§ DATASET RECORDS

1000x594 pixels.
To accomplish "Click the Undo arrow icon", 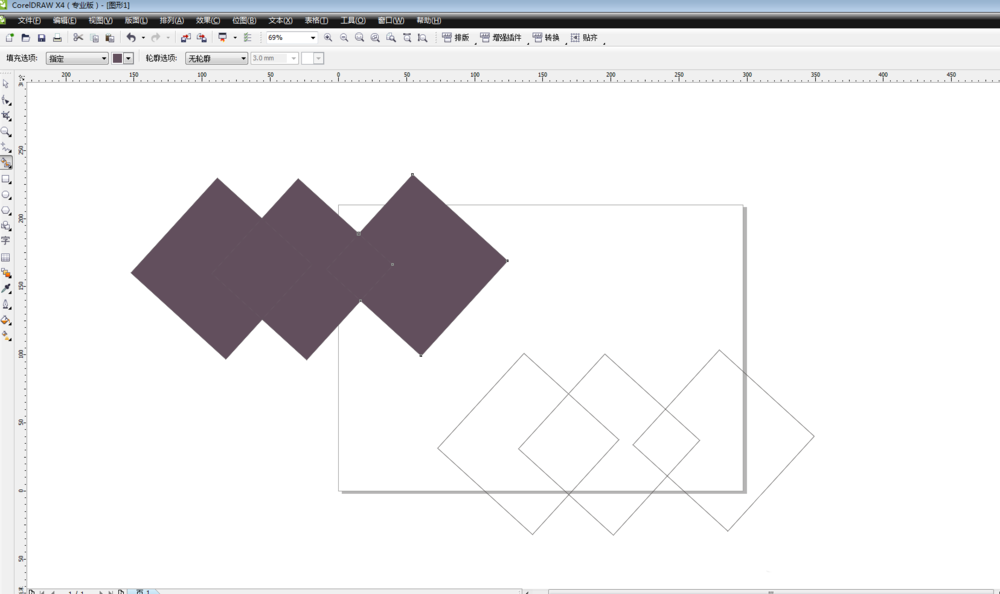I will [131, 38].
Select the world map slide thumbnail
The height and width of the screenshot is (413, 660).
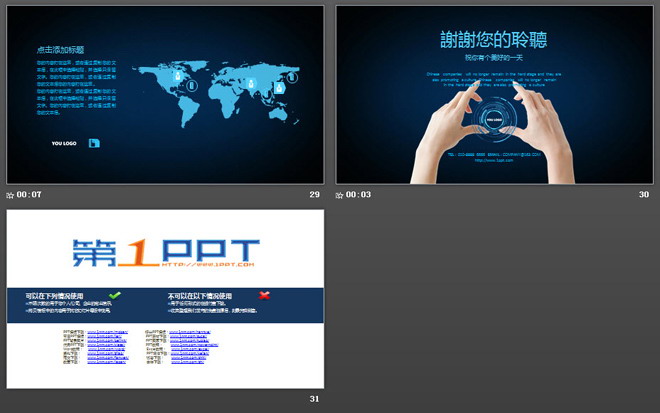click(165, 94)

§ ABOUT THIS EXERCISE
Set out nothing but the lines from the line with "Select the world map slide thumbnail" through the end of the material, reproduced exactly, both ends included, pictures omitted.

§ ANSWER FOR THIS EXERCISE
Select the world map slide thumbnail
The height and width of the screenshot is (413, 660).
click(165, 94)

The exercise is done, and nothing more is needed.